We should put good things, and things of significance, into motion.

I like that I have put my blog into motion, because I know it is of significance - even if I don't have as interesting things to say, as this guy, or this guy.

We should put good things into motion, and trust that good things will come of it.

In 2010, unemployed after walking out of a job, I decided to do the Xactly course on my own dime.

By doing that, I put things in motion.

I did not have on the job Xactly experience, but now I had Xactly training credentials under my belt.

When I was hired by Solution Partners to join their Xactly Implementations team, the general manager who hired me, told me he was impressed I had done the Xactly Administrators course on my own dime.  It showed my keenness to learn and use the Xactly platform.

What can you put in motion that will have a significant impact on your life?

It could be anything.

Since 2010, I have been making different decisions.  Doing the Xactly course on my own dime was only one of these decisions.

I started the blog in 2010.  I learned to meditate.  I became a Commissions Consultant, my first gig being with Solution Partners, a gig that gave me exposure to a different side of commissions at exciting companies like Splunk, FusionIo, Lynda,.com and Salesforce Inc.

By becoming a consultant, I put in motion a different destiny for myself, a destiny that would bring me into contact with many staffing agencies, implementation companies, and client companies, and bring many different opportunities my way.

Each new opportunity results in new contacts and friendships, exposure to new concepts and challenges, and an expansion of my capabilities and skills.

If you look at what made me successful before 2010, it is not the same things that have made me successful since 2010.

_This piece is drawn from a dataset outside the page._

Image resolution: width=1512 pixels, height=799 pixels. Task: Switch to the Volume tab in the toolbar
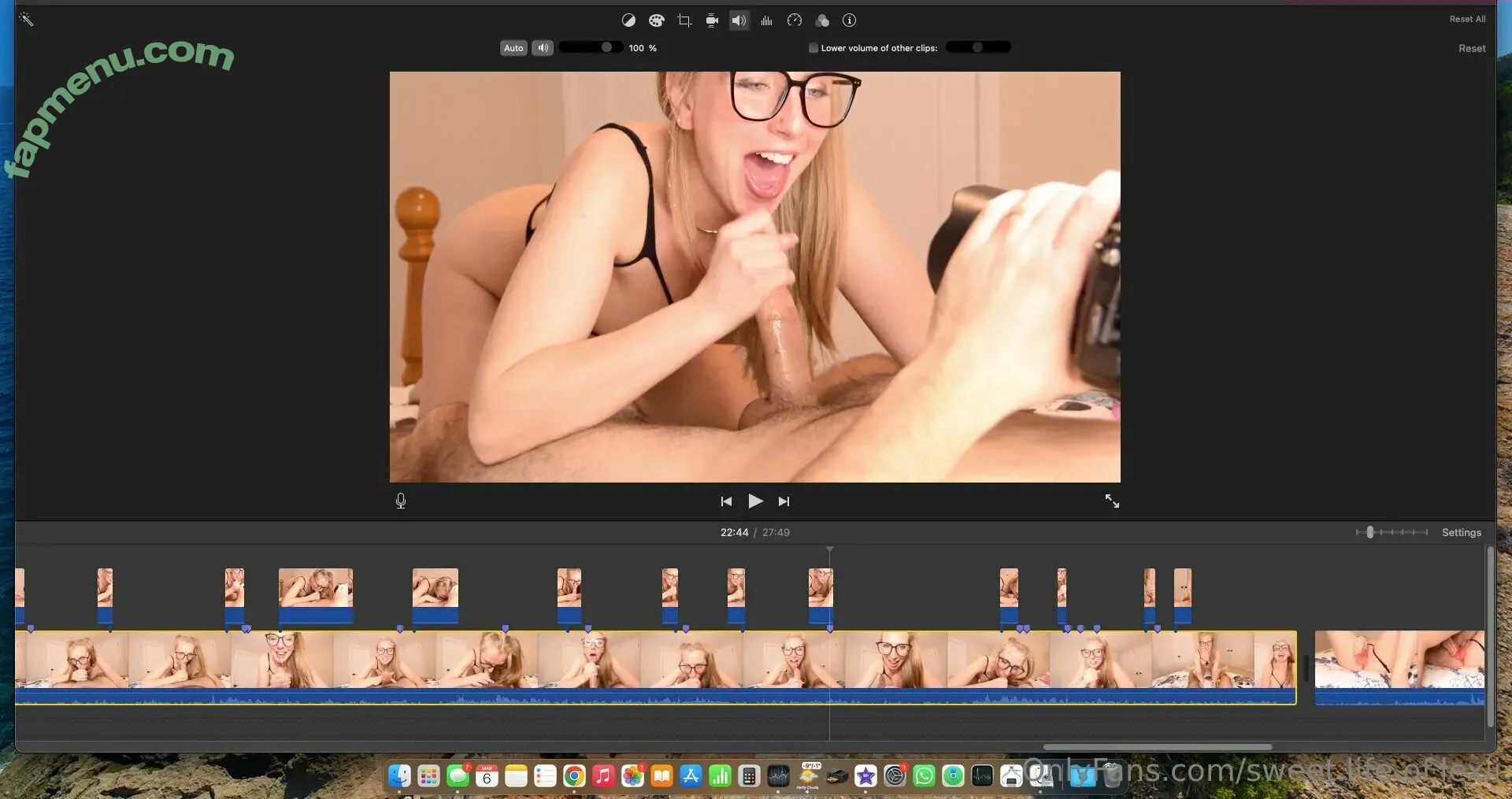click(x=739, y=20)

I have learned to maximize the use of my time and my energy and my skills.

So let’s come back to you again.

What can you put into motion?

And how can you put the drivers of motivation and action and repeated action to work for you?

I will end with this quote by Tony Robbins:

Success comes from taking the initiative and following up... persisting... eloquently expressing the depth of your love. What simple action could you take today to produce a new momentum toward success in your life?

As always, thanks for reading and have a great day and week….M….a Pearl Seeker like you. Thanks to Ajay and David for their compliments on my last post, and thanks to the rest of you for your likes, pins, shares and votes.  Much appreciated!